WHAT YOU SHOULD DO -
Quote the records beneath, complete and exact. Leave out images.

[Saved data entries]

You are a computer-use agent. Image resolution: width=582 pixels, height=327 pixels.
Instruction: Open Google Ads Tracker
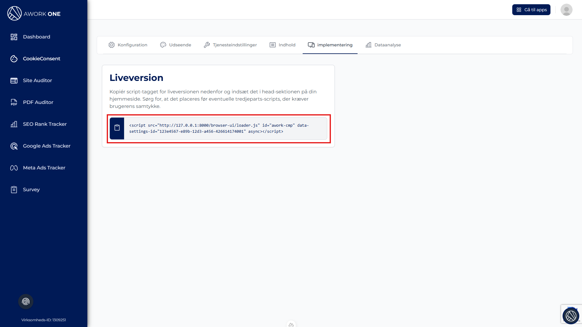[x=46, y=146]
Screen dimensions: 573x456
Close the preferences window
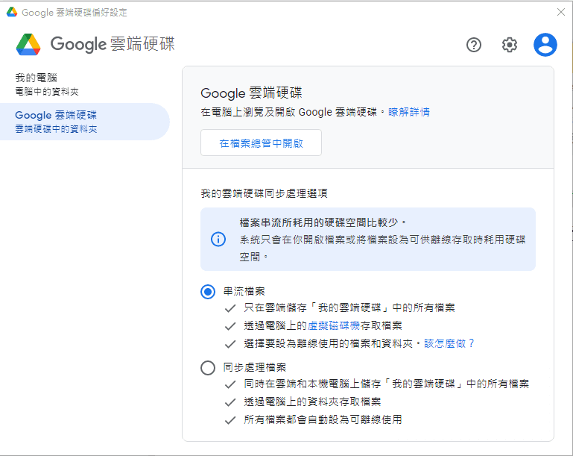point(561,12)
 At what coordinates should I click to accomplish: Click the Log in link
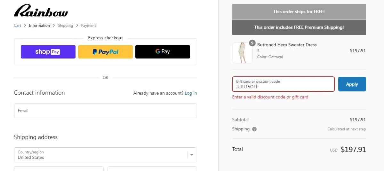click(x=191, y=93)
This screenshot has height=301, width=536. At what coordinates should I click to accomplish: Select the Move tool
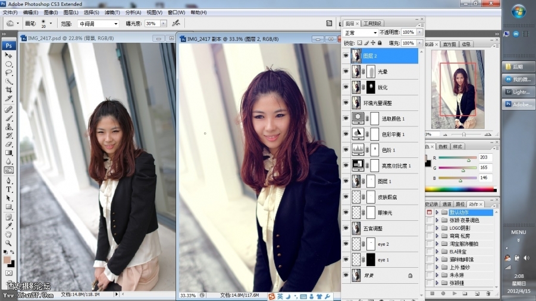click(9, 55)
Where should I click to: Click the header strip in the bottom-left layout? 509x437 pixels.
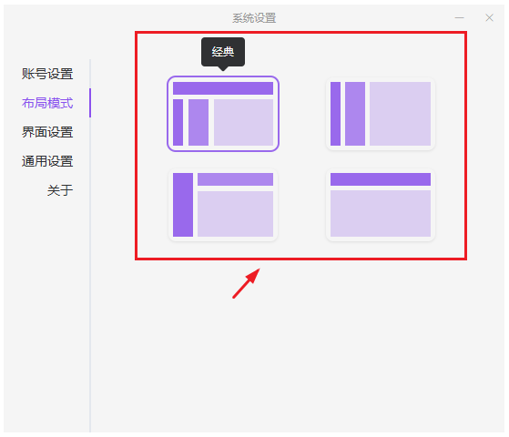click(x=235, y=179)
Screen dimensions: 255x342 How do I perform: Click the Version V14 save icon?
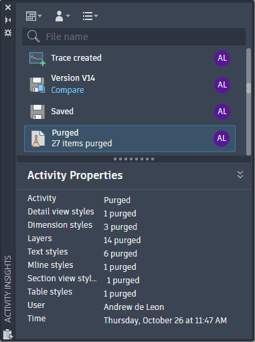[x=37, y=85]
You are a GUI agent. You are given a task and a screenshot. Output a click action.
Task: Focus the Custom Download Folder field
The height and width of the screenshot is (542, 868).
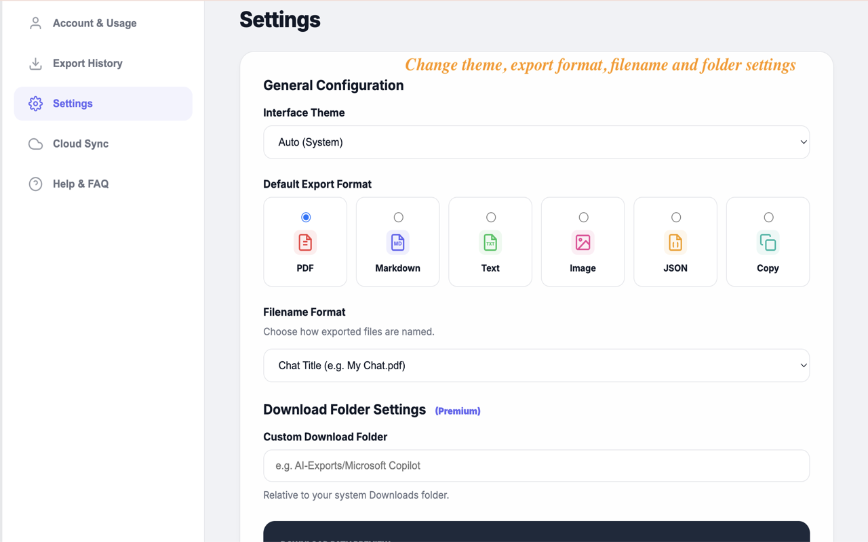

EXERCISE ANSWER -
You are a computer-use agent. Image resolution: width=582 pixels, height=327 pixels.
Instruction: Open Google Ads Tracker
[x=46, y=146]
Screen dimensions: 573x456
Close the preferences window
point(561,12)
 At what coordinates should I click to accomplish: Click the Log in link
click(x=191, y=93)
This screenshot has height=301, width=536. At what coordinates should I click to accomplish: Select the Move tool
click(9, 55)
Where should I click to: Click the header strip in the bottom-left layout? 509x437 pixels.
click(x=235, y=179)
Screen dimensions: 255x342 How do I perform: Click the Version V14 save icon?
[x=37, y=85]
You are a GUI agent. You are given a task and a screenshot. Output a click action.
Task: Focus the Custom Download Folder field
The height and width of the screenshot is (542, 868).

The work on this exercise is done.